Jean-Marc Beausoleil
Le chrome et le noir. Lecture critique et amoureuse du graffiti montréalais
Jean-Marc Beausoleil, Le chrome et le noir. Lecture critique et amoureuse du graffiti montréalais, Montréal, Somme toute, 2020, 144 pages.
Mordu et pratiquant du graffiti, je dévore les rares bouquins qui se publient sur l’art de faire arabesques et fresques à l’aérosol ; plus illégalement que moins la plupart du temps.
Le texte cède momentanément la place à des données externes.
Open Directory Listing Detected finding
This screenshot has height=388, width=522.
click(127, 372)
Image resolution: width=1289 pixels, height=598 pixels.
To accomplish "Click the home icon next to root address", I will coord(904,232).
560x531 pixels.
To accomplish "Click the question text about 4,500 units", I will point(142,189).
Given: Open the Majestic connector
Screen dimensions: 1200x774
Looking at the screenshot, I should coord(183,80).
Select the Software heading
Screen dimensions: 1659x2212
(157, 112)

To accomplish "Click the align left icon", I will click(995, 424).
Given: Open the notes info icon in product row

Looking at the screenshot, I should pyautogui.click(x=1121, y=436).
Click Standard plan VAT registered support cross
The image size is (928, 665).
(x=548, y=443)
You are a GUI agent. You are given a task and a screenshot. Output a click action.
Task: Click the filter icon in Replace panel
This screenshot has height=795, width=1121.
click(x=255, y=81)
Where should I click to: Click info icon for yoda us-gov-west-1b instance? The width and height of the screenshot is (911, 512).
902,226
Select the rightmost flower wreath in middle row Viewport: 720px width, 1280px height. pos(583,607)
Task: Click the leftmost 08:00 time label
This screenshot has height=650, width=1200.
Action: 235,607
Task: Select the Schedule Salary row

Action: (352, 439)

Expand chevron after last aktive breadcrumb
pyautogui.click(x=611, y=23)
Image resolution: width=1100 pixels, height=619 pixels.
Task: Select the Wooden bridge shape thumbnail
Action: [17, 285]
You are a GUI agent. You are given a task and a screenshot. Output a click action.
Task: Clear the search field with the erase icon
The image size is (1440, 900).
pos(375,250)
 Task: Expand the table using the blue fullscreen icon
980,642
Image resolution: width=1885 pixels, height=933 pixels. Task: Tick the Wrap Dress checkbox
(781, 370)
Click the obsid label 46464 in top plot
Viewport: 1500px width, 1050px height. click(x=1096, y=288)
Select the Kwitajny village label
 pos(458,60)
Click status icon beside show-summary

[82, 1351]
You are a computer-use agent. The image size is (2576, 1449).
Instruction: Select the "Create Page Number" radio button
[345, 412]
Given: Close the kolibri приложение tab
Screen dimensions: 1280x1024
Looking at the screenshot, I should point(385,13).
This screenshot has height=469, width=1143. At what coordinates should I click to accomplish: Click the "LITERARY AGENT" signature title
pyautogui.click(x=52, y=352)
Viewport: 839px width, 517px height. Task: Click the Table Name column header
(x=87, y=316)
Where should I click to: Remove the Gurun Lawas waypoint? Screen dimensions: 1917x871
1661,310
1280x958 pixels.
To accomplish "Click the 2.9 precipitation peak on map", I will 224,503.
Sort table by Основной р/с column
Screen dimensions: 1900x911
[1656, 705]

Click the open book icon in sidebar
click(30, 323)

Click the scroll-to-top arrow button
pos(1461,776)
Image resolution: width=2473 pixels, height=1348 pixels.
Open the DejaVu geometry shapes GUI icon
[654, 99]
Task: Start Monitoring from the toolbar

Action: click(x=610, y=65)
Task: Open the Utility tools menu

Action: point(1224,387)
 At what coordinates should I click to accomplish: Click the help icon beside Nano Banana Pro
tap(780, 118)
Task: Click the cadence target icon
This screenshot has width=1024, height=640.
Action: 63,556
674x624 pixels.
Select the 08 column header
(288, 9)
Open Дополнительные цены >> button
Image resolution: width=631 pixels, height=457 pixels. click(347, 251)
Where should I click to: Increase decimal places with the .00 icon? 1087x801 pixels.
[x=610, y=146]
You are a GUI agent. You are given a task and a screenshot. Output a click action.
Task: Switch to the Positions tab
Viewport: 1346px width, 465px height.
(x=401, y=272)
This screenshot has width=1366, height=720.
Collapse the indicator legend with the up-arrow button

Apparemment modeste, cette plaquette d’un journaliste québécois tout terrain carbure à la littérature, au reportage et à une curiosité qui l’amène à fureter bien au-delà des chemins attendus : nous voici devant une surprise de taille. D’avoir sous-titré l’ouvrage « lecture critique et amoureuse du graffiti montréalais » admet d’entrée de jeu un biais passionnel. Mieux, celui d’une fascination aussi attentive que précieuse, l’auteur diversifiant sa galerie de personnages pour dépeindre un univers à la fois polymorphe et inattendu. On retrouve, outre des graffiteur·euse·s aux motivations parfois aux antipodes les unes des autres – il y a aussi des portraits de femmes, notamment une graffiteuse –, des photographes qui sont la mémoire de cet art éphémère, un revendeur d’aérosols spécialisés, sans oublier un effaceur de « vandalisme »… Peu de photos, par contre. Ici, ce sont les mots qui s’égayent, telles milles images. La qualité de ce texte, souvent buissonnier et poétique, réside au foisonnement des pistes. Pensons à cet éloge de l’amour de l’alphabet, à travers un reportage aussi inspiré qu’inspirant, qui amène à (re)considérer un art de la rue parfois périlleux, parfois entêté, mais aussi d’une farouche liberté, tel un patrimoine incontournable de l’espace urbain. Acte d’écologie artistique au plus proche du quotidien, que l’auteur relie aussi à des évènements – Undepressure ou Cannettes de ruelles – pour surligner le graffiti ; lui faire la fête.